Le personnage central
Le parcours d’Ahmed Ben Ibrahim illustre l’ascension fulgurante d’un trafiquant devenu incontournable. D’abord actif dans le commerce de voitures et d’or, il s’est tourné vers la cocaïne, qu’il faisait venir d’Amérique latine vers l’Afrique de l’Ouest. En quelques années, il s’est imposé comme l’un des plus grands barons du continent, accumulant une fortune considérable.
Il a investi dans des biens luxueux: une île privée en Guinée, des appartements au Brésil et en Russie (perdus depuis la guerre en Ukraine), des terres en Bolivie et une villa de grand standing à Casablanca. Des avoirs qu’il estime avoir été confisqués ou détournés par d’anciens alliés.
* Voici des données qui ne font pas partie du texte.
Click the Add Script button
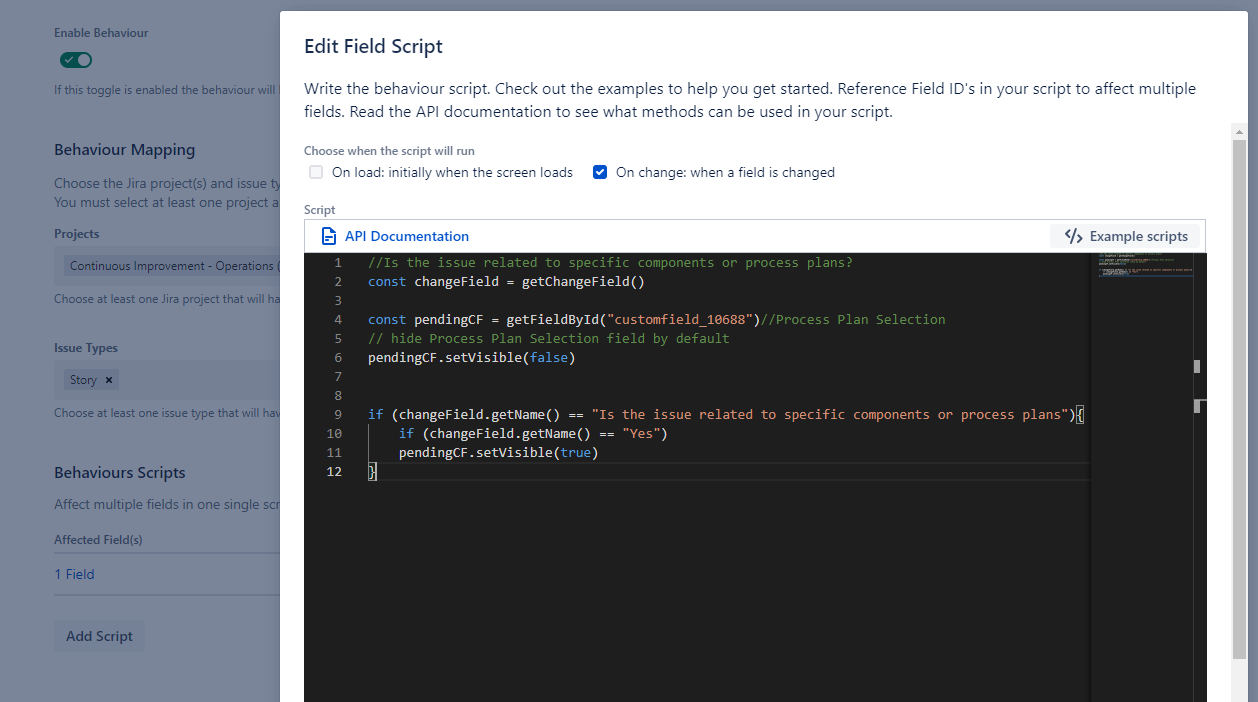The width and height of the screenshot is (1258, 702). click(x=98, y=635)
Ce n’est pas son premier face-à-face avec la justice. En 2015, il avait déjà été arrêté en Mauritanie, à la suite d’un mandat d’arrêt international lancé par Interpol. Condamné à quatre ans de prison, il avait regagné le Maroc après sa libération, déterminé à retrouver son rang sur le marché de la drogue.
Rendez-vous le 2 octobre
Le procès en cours à Casablanca devait apporter des éclaircissements, mais il avance au ralenti, entre reports d’audiences et batailles procédurales. Les avocats de la défense insistent sur la nécessité de respecter les droits des accusés, notamment par la présence effective de Bioui lors des confrontations avec les témoins. Le parquet, lui, presse pour que les auditions se poursuivent afin d’éviter l’enlisement.
La prochaine audience, prévue le 2 octobre prochain, devrait permettre d’entendre à nouveau des témoins clés, parmi lesquels Latifa Raâfat. Mais à mesure que les révélations s’accumulent, de nombreux observateurs s’attendent à ce que d’autres noms, issus du monde politique, sécuritaire ou économique, émergent dans ce dossier tentaculaire.
Cette affaire illustre la manière dont le crime organisé a su, au fil des années, tisser des liens complexes avec des pans entiers de la société marocaine. Et laisse planer une question: jusqu’où iront les révélations de «l’Escobar du Sahara»?
Dates clés
• 2015: Arrestation en Mauritanie, condamné à 4 ans de prison après un mandat Interpol.
• 2019: Arrestation à l’aéroport de Casablanca, condamné à 10 ans pour trafic international de drogue.
• Septembre 2023: Jeune Afrique révèle l’implication présumée de personnalités marocaines.
• Décembre 2023: Arrestation de dizaines de personnes après les dénonciations de Ben Ibrahim.
• Mai 2025: Saïd Naciri nie en bloc les accusations, réclamant confrontations.
• 18 septembre 2025: Report du procès au 2 octobre, en raison de l’absence médicale d’Abdenbi Bioui.